The asthma model was performed as described in14, the schema illustrating the experimental plan is in Fig. 3a. The first step is sensitization to ovalbumin (OVA). This is done by injection of 50 μg of OVA (Thermo) adsorbed to 500 μg aluminum hydroxide (Alum, Thermo) in 200 μL PBS, administered on days 0 and 12 i.p. Secondly, the mice are challenged to OVA with 20 μg of intranasal (i.n.) OVA in 50 μL PBS on days 24, 26, and 28. This procedure is performed under ½ dose of anesthesia and anesthesia was blocked after the i.n. administration. The treatment with siRNA or shRNA commenced on day 29 and tissues were harvested on day 32.

Lung inflation with cryomatrix

For the histological evaluation, the lungs were inflated postmortem with 1:1 cryomatrix:PBS (O.C.T embedding matrix, Kaltek, Italy) via intratracheal cannula, removed from the chest cavity, and frozen in 2-methylbutane bath on dry ice. Fresh cryosections (10 μm thick) were fixed with formalin and stained with H&E. As an input to the qPCR, 10–15 lung cryosections (each 15 μm thick) were pooled into a frozen 1.5 mL Eppendorf tube, whereas the heart was discarded.

Histology and pathological analysis

The tissue sections were assessed by a pathologist in blind manner, i.e. the pathologist received the samples without prior knowledge about the group or treatment. The presence of inflammation in the lungs was scored in semi-quantitative way by assigning a score in the scale of 0 (normal tissue/no inflammation), 1 (mild inflammation/infiltration of the leukocytes), 2 (moderate inflammation), or 3 (severe inflammation), in 0.5-point grades. The pathologist scored the presence of perivascular infiltration (PVI), peribronchial infiltration (PBI), alveolar inflammation (AI), and edema.

In vivo transfection

The transfection complexes (CPP/siRNA or CPP/pDNA) were prepared as described above, in 200 μL per injection, and injected into the tail vein. The reporter gene expression levels were evaluated from the whole tissue homogenate post mortem 24 h after single injection as described in detail in10.

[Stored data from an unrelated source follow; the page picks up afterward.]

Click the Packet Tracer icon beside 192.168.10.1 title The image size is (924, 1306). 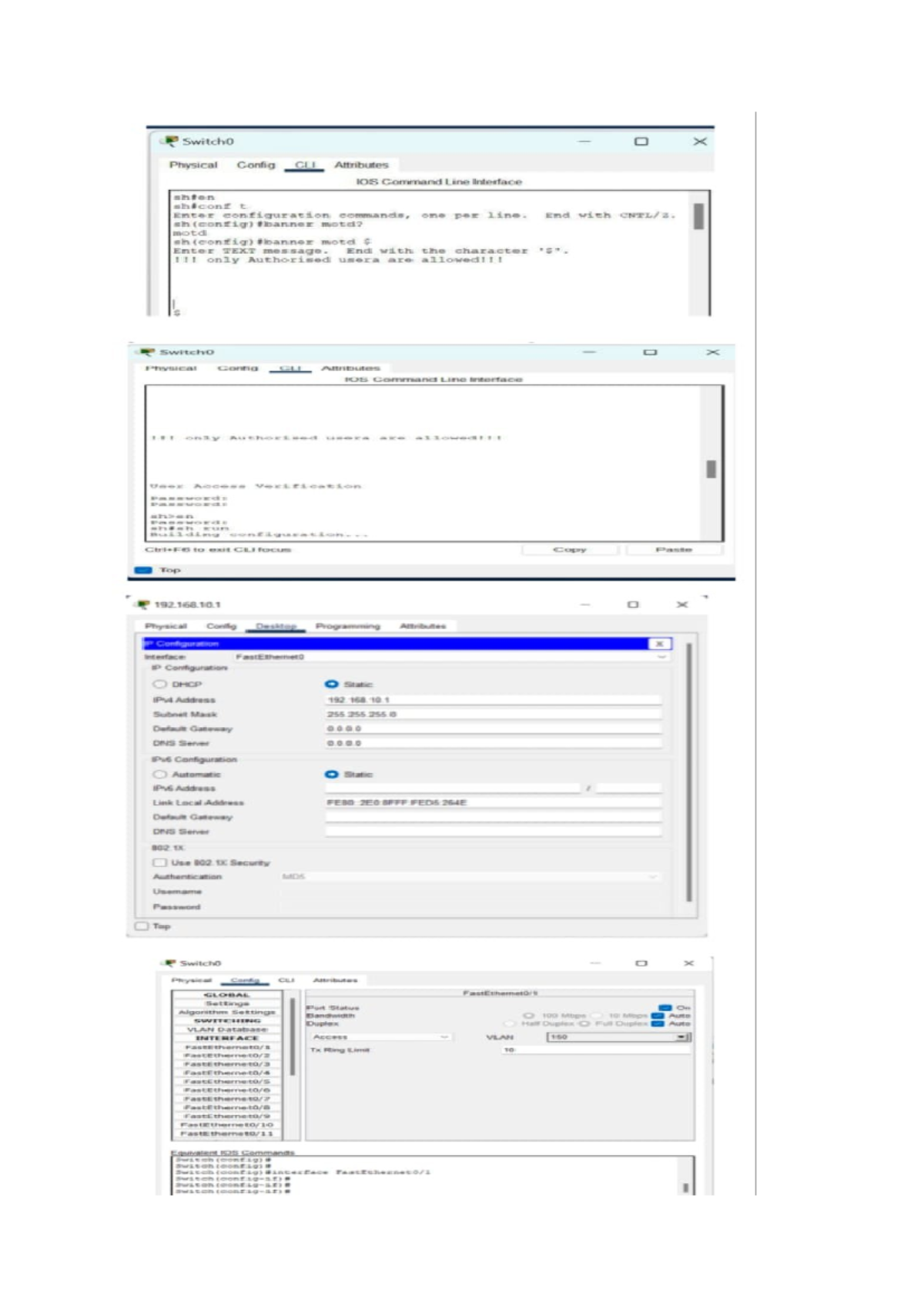142,604
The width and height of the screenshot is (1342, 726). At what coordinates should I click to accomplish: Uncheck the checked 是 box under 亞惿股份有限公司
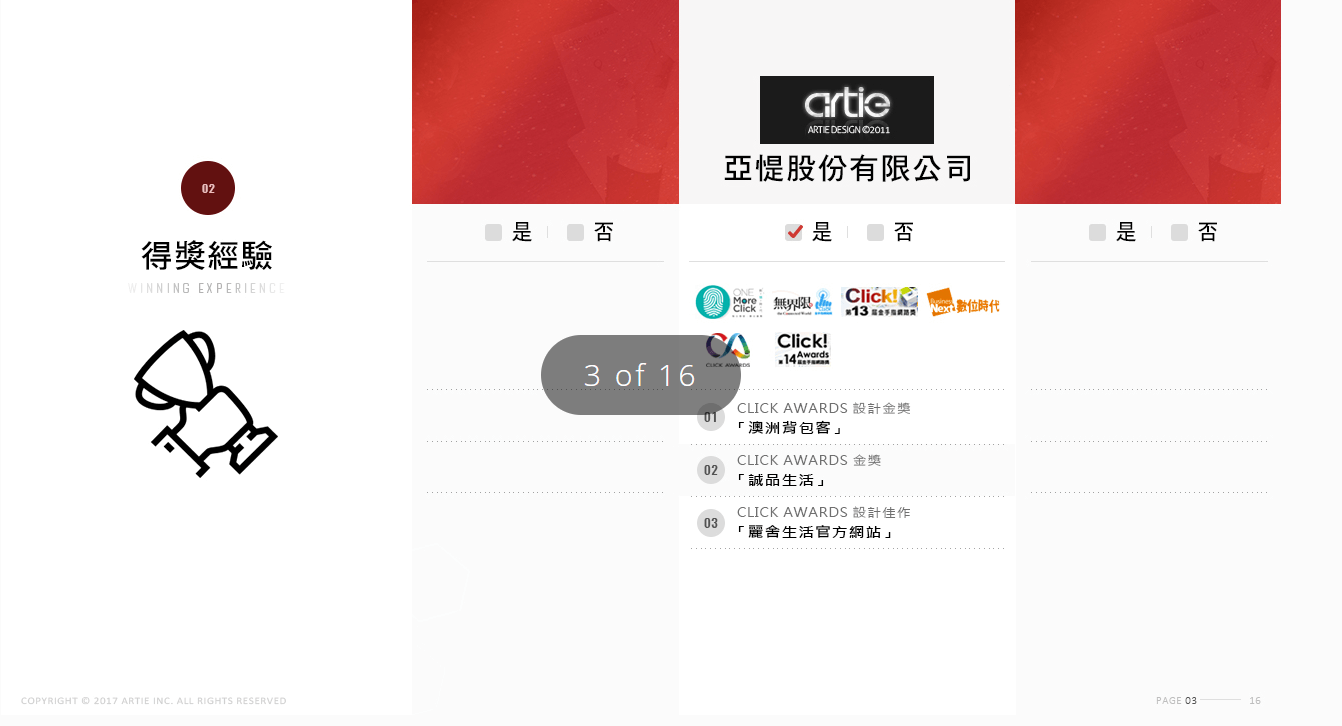coord(794,232)
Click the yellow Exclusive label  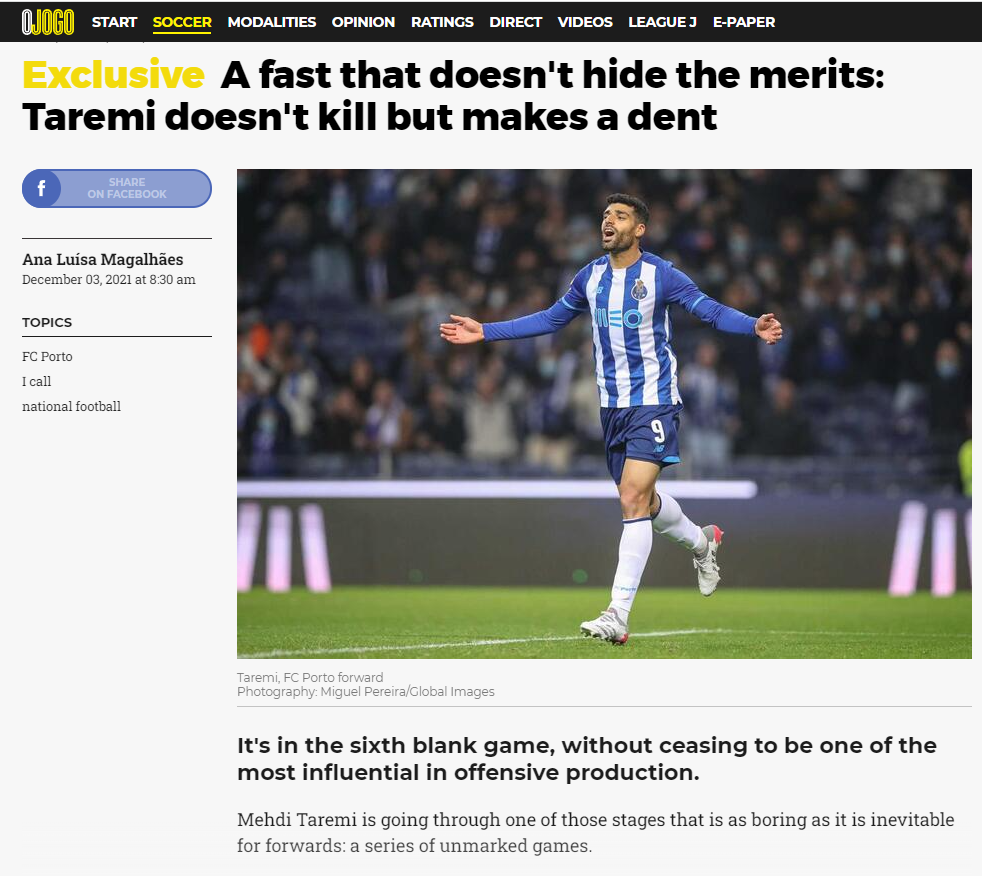click(113, 75)
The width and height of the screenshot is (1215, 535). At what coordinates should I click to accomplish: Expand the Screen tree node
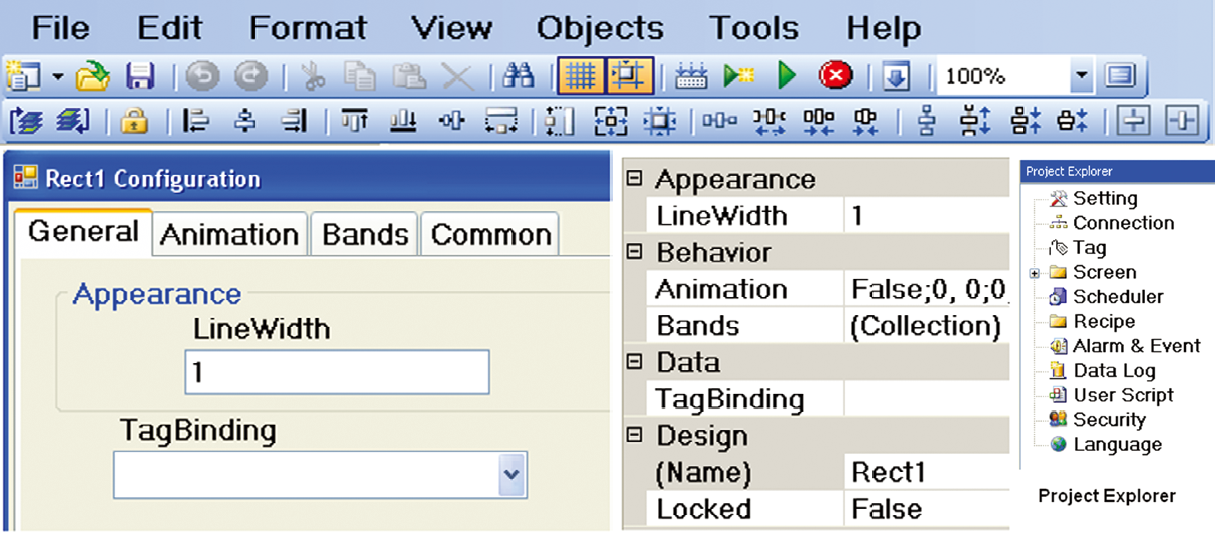(1036, 273)
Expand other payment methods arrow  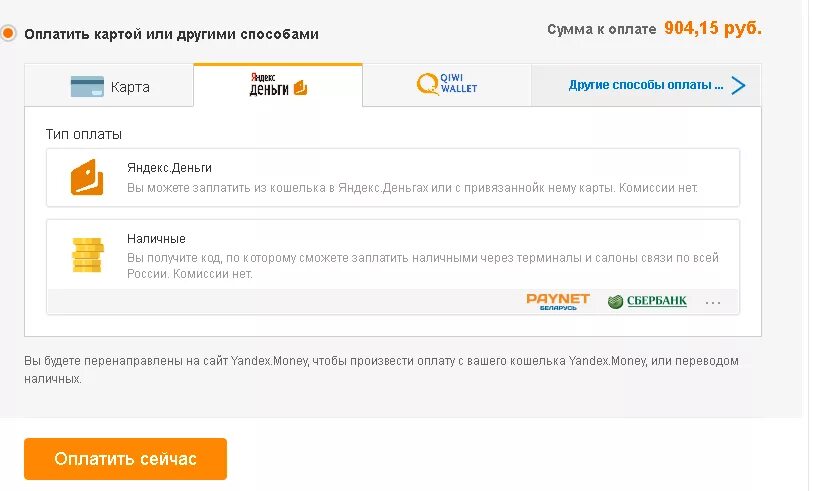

The tissues were homogenized using Precellys 24-Dual homogenization system (Bertin Technologies, France) with TRIzol reagent (Thermo Fisher Scientific). Before RNA extraction, additional centrifuge step was utilized to reduce the amount of cryomatrix in the sample. TRIzol reagent was added directly onto the frozen cryosections (as per manufacturer’s protocol, 1 mL of TRIzol per 50–100 μg of tissue sample) and thoroughly vortexed to minimize section clumping. The samples were then incubated for 3 min at room temperature, vortexed and centrifuged 16 000 × g for 1 min. Sedimented insoluble fibrous tissue was discarded and supernatant containing the TRIzol-solubilised nucleic acid and protein was used to proceed with normal TRIzol manufacturer’s RNA extraction protocol.

RNA quality was assessed and concentration measured using 1.8% agarose gel and NanoDrop2000, respectively. cDNA was synthesized using SuperScript IV Reverse Transcriptase (Thermo Fisher Scientific) according to the manufacturer’s protocol. qPCR was performed with the SYBR green system, using HOT FIREPol EvaGreen qPCR Supermix (Solis Biodyne, Estonia) according to the manufacturer’s protocol. The obtained Ct were analyzed using 2−ΔΔCT method.

Primers for the qPCR are as follows: Mus musculus TNFα forward: 5′-TACTGAACTTCGGGGTGATTGGTCC-3′, reverse: 5′-CAGCCTTGTCCCTTGAAGAGAACC-3′ and Mus musculus Actin beta forward: 5′-CCACACCCGCCACCAGTTCG-3′, reverse: 5′-TACAGCCCGGGGAGCATCGT-3′. The oligonucleotides were ordered from Metabion, Germany.

Statistical analysis

The data variability in the figures is described via standard error (s.e.m.). Statistical differences between experimental factors were calculated with the help of a statistical package Statistica (Dell) using ANOVA and individual group comparisons with Fisher LSD post-hoc. The significance thresholds are highlighted in the figures as follows: *p < 0.05, **p < 0.01, ***p < 0.001.